As the Senate report on the law stated, an FBI director “is not an ordinary Cabinet appointment which is usually considered a politically oriented member of the President’s ‘team.’“ The combination of the value of the FBI’s criminal investigative powers together with their danger if perverted, the report added, “makes the office of FBI Director unique.”
Yet now we have a once and future president who insists that all his appointees be “team” players. To that end, Trump has now twice ignored the statutory 10-year term, unlike President Biden, who kept the Republican Wray in office without question.

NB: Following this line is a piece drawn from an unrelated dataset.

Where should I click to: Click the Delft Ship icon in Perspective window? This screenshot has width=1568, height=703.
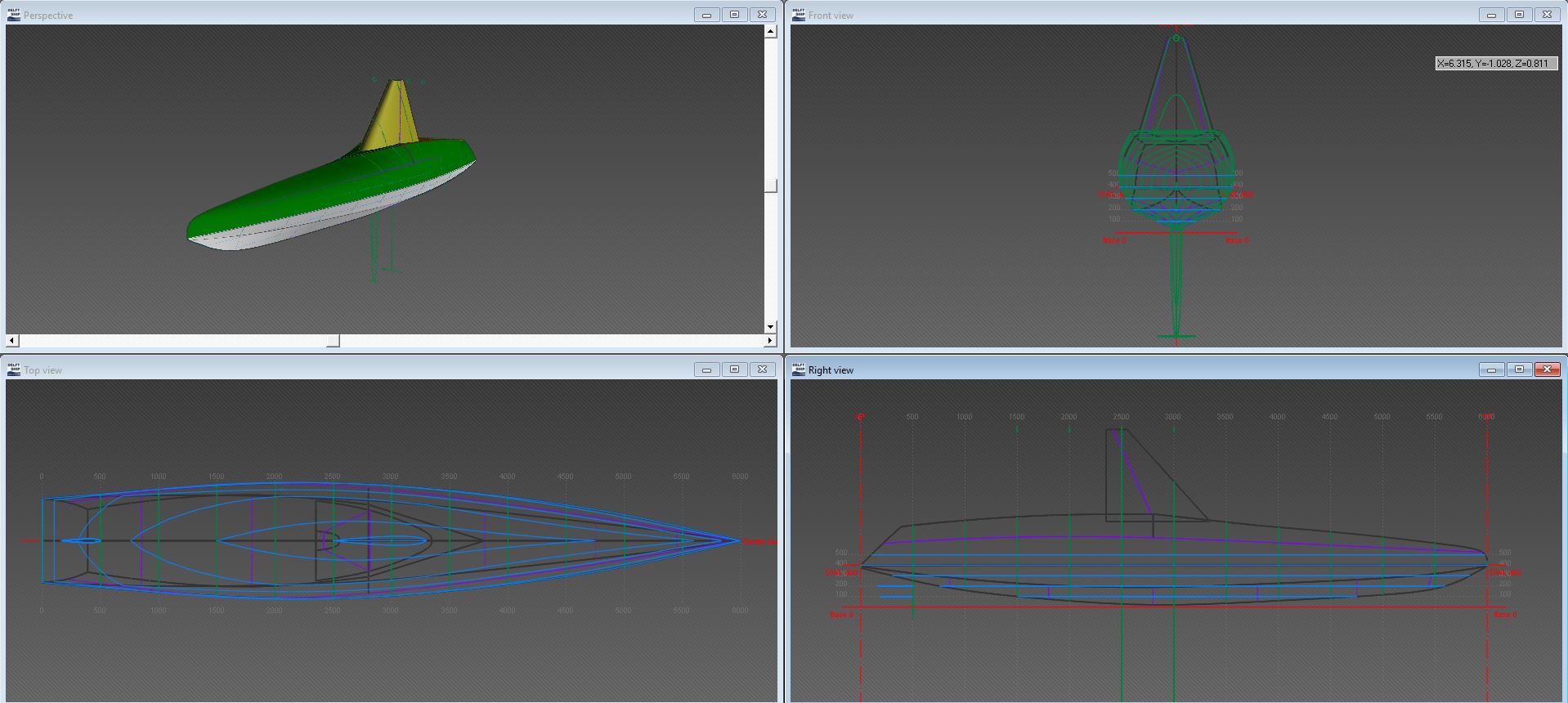tap(14, 15)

Trump seeks to install someone, Patel, who published a “Deep State” enemies list for Trump’s guidance — something of a resume sweetener in Trump world, it turns out — and has vowed “to destroy” the bureau and the Justice Department. And who, on the side, sells Trump-branded merch under the logo “K$H,” including children’s books depicting “King Donald” and Patel himself as the monarch’s avenging wizard.
Every FBI director since Hoover has been a Republican, and Democratic Presidents Carter, Clinton, Obama and Biden either chose them or kept them on to symbolize that the job is above politics. Before Trump’s two defenestrations, the only dumping of an FBI chief was Clinton’s firing of William Sessions after taking office in 1993. But Clinton acted on findings of Sessions’ ethical infractions after a probe begun under President George H.W. Bush.
The 1974 Senate report justifying a mandated 10-year term acknowledged that a president’s power to remove a director within that time “is formally unlimited.” But it suggested that the Senate, given its power to confirm a successor, would act as a check on that removal power — “and will tolerate its exercise for good reason only” and “not merely for the reason that a new President desires his ‘own man’ in the position.”
Alas, the authors didn’t anticipate today’s Senate Republicans, whose servility to the wrathful Trump exceeds their respect for the Senate’s prerogatives and independence. Not one has publicly opposed Patel’s confirmation. Never mind that when Trump, in his first term, tried to make Patel the FBI deputy director, then-Atty. Gen. William Barr said “over my dead body,” according to his memoir.
Now Barr is on the Patel-Trump enemies list. It was Wray’s turn to stand up to Trump and against Patel’s ascension, and to underscore by his inevitable firing how transgressive Trump’s action is. That Wray instead backed down is yet another bad omen for the next four years.